Illusive recently hosted a webinar The Russian/Ukranian War’s Cybersecurity Impact featuring Charles Carmakal, SVP & CTO of Mandiant and Ofer Israeli, CEO and Founder of Illusive Networks.

In this webinar they had a lively and thought-provoking discussion covering

  • The real and immediate cyber threats arising from the conflict
    How the threat landscape has changed since the conflict started, and may continue to change in the coming year
    The pressure put on security teams to be on high alert without knowing when the conflict will end

Some key highlights and takeaways from the webinar include:

Where are Russian Cyberattacks Targeting?

Carmakel said that today the majority of attacks are centered in Ukraine, on both government and commercial infrastructure. Interestingly, the Russians are deploying “hybrid attacks, which attack communications infrastructure in parallel with the physical invasion.

He went on to say that in the Western world there has been a lot of conversation anticipating destructive attacks on banking organizations, energy organizations or other critical infrastructure, but the good news is that they haven’t seen anything very disruptive or destructive to date.

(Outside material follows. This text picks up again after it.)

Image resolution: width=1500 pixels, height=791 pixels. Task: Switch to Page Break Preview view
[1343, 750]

What is being seen though is a lot of poking and prodding, a lot of scanning by threat actors that they know are affiliated with the Russian government, and a lot of the attacks are noisy and somewhat basic right now, which could be deliberate. It is pretty uncharacteristic for Russian government threat actors to conduct intrusion activities or scanning that’s really loud and noisy. A lot of times when you have loud and noisy scanning, organizations think it can’t possibly be the Russian government, given this is not their usual behavior. He believes it is possible they are operating this way because by being noisy, people won’t think it is actually them.

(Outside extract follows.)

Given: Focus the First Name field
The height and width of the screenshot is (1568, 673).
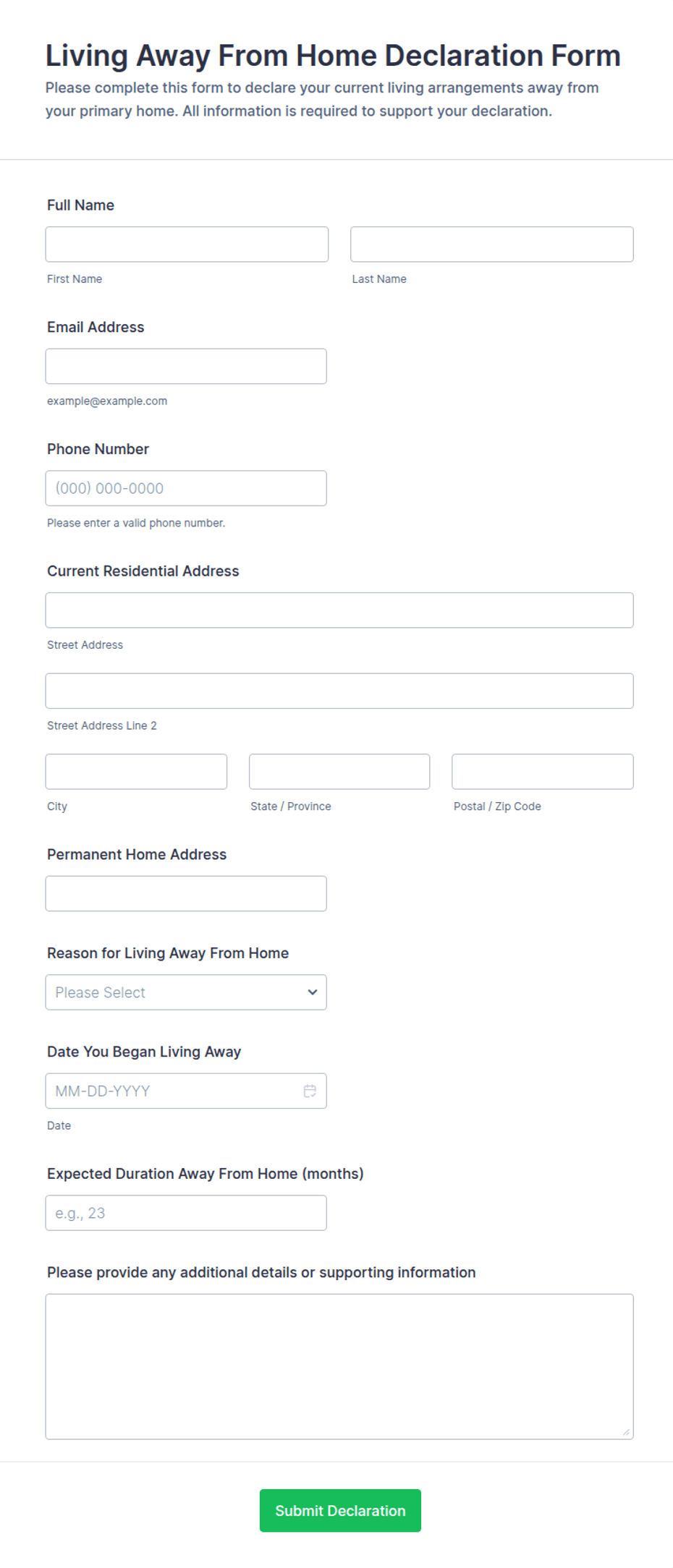Looking at the screenshot, I should pyautogui.click(x=187, y=244).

What we are not seeing are large and sophisticated attacks against entities in the United States, and that is good news, but we are all anticipating that it may very well happen at some point in time.

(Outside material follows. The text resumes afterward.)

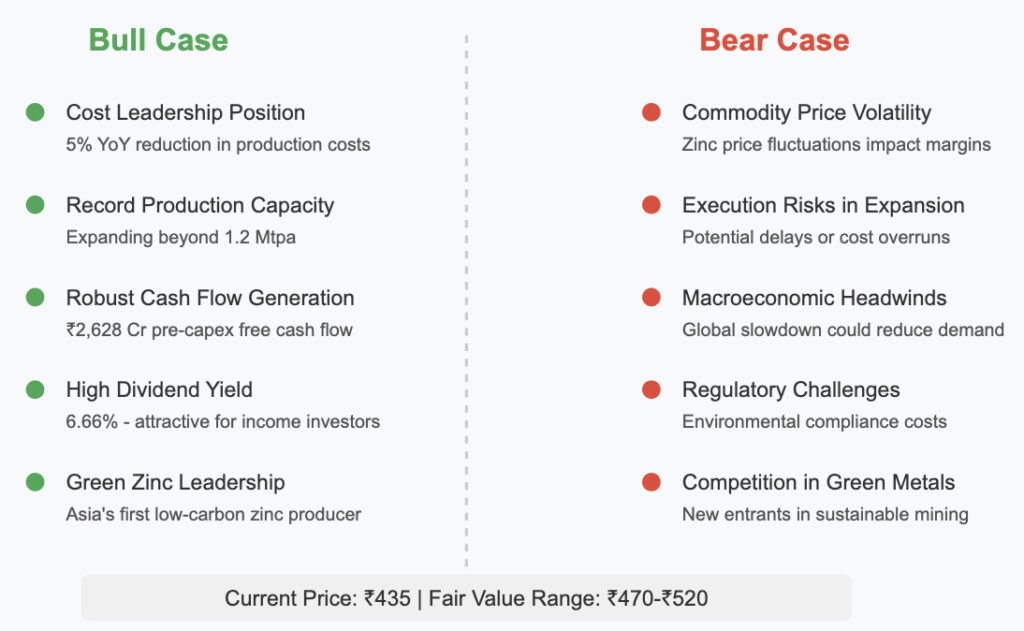The width and height of the screenshot is (1024, 631).
Task: Click green bullet beside Green Zinc Leadership
Action: tap(35, 483)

What are the Tools, Tactics and Procedures (TTPs) of Russian Cyberattacks?

Attacks we are seeing today look and feel like what we usually see, but the end goal is different. The attackers are not seeking to steal or extort money, their goal is to cause chaos and destruction and interrupt communications.

The #1 way they are getting in is no longer through phishing mails, it is through the exploitation of vulnerabilities and misconfigurations. It has been interesting to see the shift; organizations as a whole are getting better at blocking phishing emails. There has been a focus on escalating privileges and moving around the network; vulnerable identities, such as cached RDP credentials are the first stepping stone toward the ultimate target of the domain controller.

Another way they get it in through abusing weak, easily guessable or commonly used passwords. That is one reason it is so concerning that 62% of local admin passwords haven’t been changed in more than a year.

People often ask about Multi Factor Authentication (MFA), and we know that threat actors are abusing MFA as well – they basically spam MFA pushes until someone mistakenly accepts the push.

Essentially, most threat actors look for the path of least resistance to get into an organization.

How Can Organizations Prepare for Future Cyber Attacks?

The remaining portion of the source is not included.